GIVEN TASK. Continue the text on parallel computation in Python, picking up after its last sentence.

═════ ARTICLE

# Parallel Computation

## Parallel computers
- Multiprocessor/multicore: several processors work on data stored in shared memory
- Cluster: several processor/memory units work together by exchanging data over a network
- Co-processor: a general-purpose processor delegates specific tasks to a special-purpose processor (GPU)


## Parallel Programming
- Decomposition of the complete task into independent subtasks and the data flow between them.
- Distribution of the subtasks over the processors minimizing the total execution time.
- For clusters: distribution of the data over the nodes minimizing the communication time.
- For multiprocessors: optimization of the memory access patterns minimizing waiting times.
- Synchronization of the individual processes.

## MapReduce

In [69]:
from time import sleep
def f(x):
    sleep(1)
    return x*x
L = list(range(8))
L

[0, 1, 2, 3, 4, 5, 6, 7]

In [70]:
%time sum([f(x) for x in L])

Wall time: 8.02 s


140

In [71]:
%time sum(map(f,L))

Wall time: 8.04 s


140

## Multiprocessing 

`multiprocessing` is a package that supports spawning processes.

We can use it to display how many concurrent processes you can launch on your computer.

In [72]:
from multiprocessing import cpu_count

cpu_count()

4

## Futures

The `concurrent.futures` module provides a high-level interface for asynchronously executing callables.

The asynchronous execution can be performed with:
- **threads**, using ThreadPoolExecutor, 
- separate **processes**, using ProcessPoolExecutor. 
Both implement the same interface, which is defined by the abstract Executor class.

`concurrent.futures` can't launch **processes** on windows. Windows users must install 
[loky](https://github.com/tomMoral/loky).

In [73]:
%%time
#from concurrent.futures import ProcessPoolExecutor # for Unix
from loky import ProcessPoolExecutor  # for Windows users

with ProcessPoolExecutor() as epool: # Create several Python processes (cpu_count)

    results = sum(epool.map(f, L))
    
print(results)

140
Wall time: 2.27 s


- `ProcessPoolExecutor` launches one slave process per physical core on the computer. 
- `epool.map` divides the input list into chunks and puts the tasks (function + chunk) on a queue.
- Each slave process takes a task (function + a chunk of data), runs map(function, chunk), and puts the result on a result list.
- `epool.map` on the master process waits until all tasks are handled and returns the concatenation of the result lists.

In [74]:
%%time
from concurrent.futures import ThreadPoolExecutor

with ThreadPoolExecutor() as epool:

    results = sum(epool.map(f, L))
    
print(results)

140
Wall time: 1.01 s


## Thread and Process: Differences

- A **process** is an instance of a running program. 
- **Process** may contain one or more **threads**, but a **thread** cannot contain a **process**.
- **Process** has a self-contained execution environment. It has its own memory space. 
- Application running on your computer may be a set of cooperating **processes**.

══════════
═════ RECORDED INFORMATION

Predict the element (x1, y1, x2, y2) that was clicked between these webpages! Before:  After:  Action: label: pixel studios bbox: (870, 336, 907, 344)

══════════

EXPECTED ANSWER.
- **Process** don't share its memory, communication between **processes** implies data serialization.

- A **thread** is made of and exist within a **process**; every **process** has at least one **thread**. 
- Multiple **threads** in a **process** share resources, which helps in efficient communication between **threads**.
- **Threads** can be concurrent on a multi-core system, with every core executing the separate **threads** simultaneously.




## The Global Interpreter Lock (GIL)

- The Python interpreter is not thread safe.
- A few critical internal data structures may only be accessed by one thread at a time. Access to them is protected by the GIL.
- Attempts at removing the GIL from Python have failed until now. The main difficulty is maintaining the C API for extension modules.
- Multiprocessing avoids the GIL by having separate processes which each have an independent copy of the interpreter data structures.
- The price to pay: serialization of tasks, arguments, and results.

## Weighted mean and Variance

### Exercise 6.1

Use `ThreadPoolExecutor` to parallelized functions written in notebook 05

# Wordcount


## Parallel map


- Let's improve the `mapper` function by print out inside the function the current process name. 

*Example*

In [75]:
import multiprocessing as mp
from concurrent.futures import ThreadPoolExecutor
from loky import ProcessPoolExecutor 
def process_name(n):
    " prints out the current process name "
    print(mp.current_process().name)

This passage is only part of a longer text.